Na drogach m.in. Wielkopolski można zobaczyć wojskowe kolumny samochodów. To wzbudziło niepokój w społeczeństwie. Na to postanowiła zareagować Agata Sobczyk, wojewoda wielkopolska, która zwróciła się z apelem do mieszkańców: „Prosimy zachować spokój, manewry wojskowe pod kryptonimem Dragon-24 są to ćwiczenia. Żołnierze intensywnie szkolą się podnosząc swoje umiejętności, sprawdzając przygotowanie i gotowość do działania. Ćwiczenia mają na celu sprawdzanie procedur i potwierdzanie zdolności wojsk do realizacji przemieszczenia, osiągania gotowości w rejonie wskazanym do wykonywania zadań. Systematycznie sprawdzane oraz weryfikowane są procedury, między innymi dotyczące transportu i ruchu wojsk. Wzmożony ruch kolumn wojska, przemieszczających się po terenie całego kraju można zaobserwować od 12 lutego” – czytamy w komunikacie.

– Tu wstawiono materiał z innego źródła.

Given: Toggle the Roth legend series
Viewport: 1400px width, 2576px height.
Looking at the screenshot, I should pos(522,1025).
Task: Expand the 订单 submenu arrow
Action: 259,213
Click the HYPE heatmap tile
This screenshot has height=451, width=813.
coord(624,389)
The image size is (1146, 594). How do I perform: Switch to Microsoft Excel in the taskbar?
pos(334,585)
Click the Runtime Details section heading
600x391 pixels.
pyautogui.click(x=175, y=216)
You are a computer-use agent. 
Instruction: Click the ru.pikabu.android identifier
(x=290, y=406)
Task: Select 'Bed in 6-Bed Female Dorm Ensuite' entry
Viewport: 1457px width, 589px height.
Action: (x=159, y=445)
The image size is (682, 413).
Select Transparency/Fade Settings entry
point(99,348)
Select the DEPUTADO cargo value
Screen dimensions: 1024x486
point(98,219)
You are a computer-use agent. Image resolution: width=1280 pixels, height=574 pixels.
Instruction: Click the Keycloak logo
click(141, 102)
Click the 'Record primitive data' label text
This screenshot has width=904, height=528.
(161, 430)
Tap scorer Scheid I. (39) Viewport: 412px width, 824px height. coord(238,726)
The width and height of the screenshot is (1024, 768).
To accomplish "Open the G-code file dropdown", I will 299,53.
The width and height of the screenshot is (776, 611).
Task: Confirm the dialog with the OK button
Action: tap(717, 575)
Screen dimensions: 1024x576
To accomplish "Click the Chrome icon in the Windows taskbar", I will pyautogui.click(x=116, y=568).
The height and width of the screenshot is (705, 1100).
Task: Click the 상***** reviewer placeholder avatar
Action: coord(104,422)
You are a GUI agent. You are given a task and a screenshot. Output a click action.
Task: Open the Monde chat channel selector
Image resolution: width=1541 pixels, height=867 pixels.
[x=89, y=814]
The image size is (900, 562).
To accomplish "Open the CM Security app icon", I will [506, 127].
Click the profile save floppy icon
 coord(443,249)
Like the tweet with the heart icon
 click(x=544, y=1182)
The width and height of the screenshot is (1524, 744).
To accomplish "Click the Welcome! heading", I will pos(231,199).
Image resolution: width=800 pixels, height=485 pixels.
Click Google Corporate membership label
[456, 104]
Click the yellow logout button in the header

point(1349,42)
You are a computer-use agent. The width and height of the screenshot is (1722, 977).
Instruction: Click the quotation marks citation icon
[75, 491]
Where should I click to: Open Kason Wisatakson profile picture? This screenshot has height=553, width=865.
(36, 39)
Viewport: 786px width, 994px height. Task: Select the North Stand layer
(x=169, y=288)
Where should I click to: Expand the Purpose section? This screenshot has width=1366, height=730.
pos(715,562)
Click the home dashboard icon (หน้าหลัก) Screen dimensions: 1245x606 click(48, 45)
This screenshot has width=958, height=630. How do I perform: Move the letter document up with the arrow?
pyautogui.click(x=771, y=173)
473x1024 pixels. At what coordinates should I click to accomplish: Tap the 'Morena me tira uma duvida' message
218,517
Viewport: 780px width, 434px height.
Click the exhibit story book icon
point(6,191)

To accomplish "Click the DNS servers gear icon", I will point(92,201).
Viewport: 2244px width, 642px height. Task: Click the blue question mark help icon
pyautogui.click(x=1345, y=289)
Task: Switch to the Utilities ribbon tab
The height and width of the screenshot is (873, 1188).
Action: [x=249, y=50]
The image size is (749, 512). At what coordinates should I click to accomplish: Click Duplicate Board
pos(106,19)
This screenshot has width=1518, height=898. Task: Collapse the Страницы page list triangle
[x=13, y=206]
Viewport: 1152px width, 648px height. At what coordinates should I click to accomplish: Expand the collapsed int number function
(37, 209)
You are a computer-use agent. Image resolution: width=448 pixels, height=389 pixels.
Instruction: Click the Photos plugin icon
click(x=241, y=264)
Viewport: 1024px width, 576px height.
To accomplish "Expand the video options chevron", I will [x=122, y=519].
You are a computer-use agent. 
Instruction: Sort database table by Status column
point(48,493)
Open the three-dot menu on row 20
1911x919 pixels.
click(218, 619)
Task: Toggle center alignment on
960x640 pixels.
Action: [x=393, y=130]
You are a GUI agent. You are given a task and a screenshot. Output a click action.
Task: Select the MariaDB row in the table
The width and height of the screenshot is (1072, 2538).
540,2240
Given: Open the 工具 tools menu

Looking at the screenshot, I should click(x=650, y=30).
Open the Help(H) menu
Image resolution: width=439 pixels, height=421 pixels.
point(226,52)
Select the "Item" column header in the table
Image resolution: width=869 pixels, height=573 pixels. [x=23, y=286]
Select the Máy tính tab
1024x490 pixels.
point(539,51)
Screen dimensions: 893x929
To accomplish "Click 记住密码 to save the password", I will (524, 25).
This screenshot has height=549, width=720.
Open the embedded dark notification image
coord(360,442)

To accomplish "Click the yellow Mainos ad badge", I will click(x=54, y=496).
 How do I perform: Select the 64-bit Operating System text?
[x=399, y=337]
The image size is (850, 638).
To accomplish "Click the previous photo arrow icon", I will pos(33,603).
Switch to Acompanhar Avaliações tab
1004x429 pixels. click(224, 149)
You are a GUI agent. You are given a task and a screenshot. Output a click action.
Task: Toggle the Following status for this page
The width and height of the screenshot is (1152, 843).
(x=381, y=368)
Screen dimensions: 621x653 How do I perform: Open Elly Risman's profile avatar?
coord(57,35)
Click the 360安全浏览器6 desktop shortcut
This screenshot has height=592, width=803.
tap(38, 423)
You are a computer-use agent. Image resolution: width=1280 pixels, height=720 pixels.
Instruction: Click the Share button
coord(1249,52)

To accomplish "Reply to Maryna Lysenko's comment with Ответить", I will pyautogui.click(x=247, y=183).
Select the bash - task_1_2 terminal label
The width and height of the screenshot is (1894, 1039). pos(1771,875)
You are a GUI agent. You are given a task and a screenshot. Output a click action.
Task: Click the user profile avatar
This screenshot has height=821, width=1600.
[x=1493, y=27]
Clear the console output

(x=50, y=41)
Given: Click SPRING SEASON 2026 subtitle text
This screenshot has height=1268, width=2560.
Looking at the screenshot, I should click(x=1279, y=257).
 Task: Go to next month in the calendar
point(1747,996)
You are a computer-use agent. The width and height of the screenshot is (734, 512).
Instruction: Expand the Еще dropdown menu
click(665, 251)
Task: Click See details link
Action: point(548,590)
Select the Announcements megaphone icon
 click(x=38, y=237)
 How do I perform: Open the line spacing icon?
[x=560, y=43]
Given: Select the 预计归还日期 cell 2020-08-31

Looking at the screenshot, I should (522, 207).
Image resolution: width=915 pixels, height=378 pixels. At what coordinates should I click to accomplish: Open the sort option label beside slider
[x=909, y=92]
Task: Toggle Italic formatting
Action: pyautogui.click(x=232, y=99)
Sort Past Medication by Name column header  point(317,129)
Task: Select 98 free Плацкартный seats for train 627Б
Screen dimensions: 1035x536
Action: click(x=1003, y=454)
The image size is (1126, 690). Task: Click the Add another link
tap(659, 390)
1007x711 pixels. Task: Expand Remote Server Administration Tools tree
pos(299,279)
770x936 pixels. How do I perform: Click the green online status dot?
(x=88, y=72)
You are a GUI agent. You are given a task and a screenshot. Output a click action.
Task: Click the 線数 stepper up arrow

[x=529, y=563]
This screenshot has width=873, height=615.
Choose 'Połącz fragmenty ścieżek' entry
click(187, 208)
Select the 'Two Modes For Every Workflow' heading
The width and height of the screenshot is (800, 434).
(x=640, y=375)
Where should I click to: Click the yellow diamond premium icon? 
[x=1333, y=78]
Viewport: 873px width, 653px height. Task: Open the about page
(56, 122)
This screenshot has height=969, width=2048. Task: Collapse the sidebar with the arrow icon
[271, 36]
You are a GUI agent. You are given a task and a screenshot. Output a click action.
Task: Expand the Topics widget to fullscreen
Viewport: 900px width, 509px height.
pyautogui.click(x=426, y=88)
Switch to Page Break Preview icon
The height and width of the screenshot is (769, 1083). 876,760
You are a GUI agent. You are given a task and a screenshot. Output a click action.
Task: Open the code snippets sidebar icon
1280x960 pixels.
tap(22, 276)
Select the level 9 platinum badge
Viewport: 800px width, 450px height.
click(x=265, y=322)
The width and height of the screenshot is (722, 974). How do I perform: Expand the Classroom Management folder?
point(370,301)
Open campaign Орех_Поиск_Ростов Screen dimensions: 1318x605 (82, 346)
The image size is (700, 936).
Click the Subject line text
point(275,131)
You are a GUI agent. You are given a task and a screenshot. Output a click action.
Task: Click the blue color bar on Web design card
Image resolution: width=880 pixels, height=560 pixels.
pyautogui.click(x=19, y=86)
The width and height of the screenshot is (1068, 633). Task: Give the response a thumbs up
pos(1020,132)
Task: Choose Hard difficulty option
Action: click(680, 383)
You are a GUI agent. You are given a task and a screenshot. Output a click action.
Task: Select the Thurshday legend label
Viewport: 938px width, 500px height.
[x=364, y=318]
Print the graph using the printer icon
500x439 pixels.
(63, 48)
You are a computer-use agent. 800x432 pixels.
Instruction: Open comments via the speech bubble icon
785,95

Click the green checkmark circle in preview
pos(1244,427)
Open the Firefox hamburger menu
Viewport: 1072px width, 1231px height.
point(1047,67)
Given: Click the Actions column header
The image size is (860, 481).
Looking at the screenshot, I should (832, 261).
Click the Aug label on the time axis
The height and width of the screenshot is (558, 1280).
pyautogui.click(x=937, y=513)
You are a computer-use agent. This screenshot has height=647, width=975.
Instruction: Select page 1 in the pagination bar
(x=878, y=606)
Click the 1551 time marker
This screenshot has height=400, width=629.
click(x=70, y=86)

Ruch kolumn pojazdów wojskowych można zaobserwować na terenie całej Polski i ma to związek z ćwiczeniami wojskowymi pod kryptonimem Steadfast Defender-24 i Dragon-24. „Chrońmy także dane, zwłaszcza w obecnej sytuacji. Prosimy wszystkich aby nie publikować informacji i zdjęć obrazujących ruchy wojsk i ich lokalizację, dat i godzin przejazdów kolumn wojskowych, danych dotyczących wylotów i lądowań wojskowych statków powietrznych, tablic rejestracyjnych, znaków rozpoznawczych i identyfikacyjnych. Bądźmy świadomi zagrożeń! Każde nieprzemyślane działanie w sieci, publikowanie zdjęć przedstawiających wojskowe obiekty, instalacje, urządzenia może mieć negatywne konsekwencje dla systemu bezpieczeństwa i obronności Polski” – można przeczytać w dalszej części komunikatu.

W ramach ćwiczeń STDE-24 Polska odgrywa rolę jednego z państw-gospodarzy i przyjmuje na swoim terytorium znaczną liczbę żołnierzy i sprzętu sojuszników. Kluczowym elementem STDE-24 jest polskie ćwiczenie narodowe z udziałem sił zbrojnych innych państw Dragon-24 (DR-24), które rozpoczęło się 26 lutego.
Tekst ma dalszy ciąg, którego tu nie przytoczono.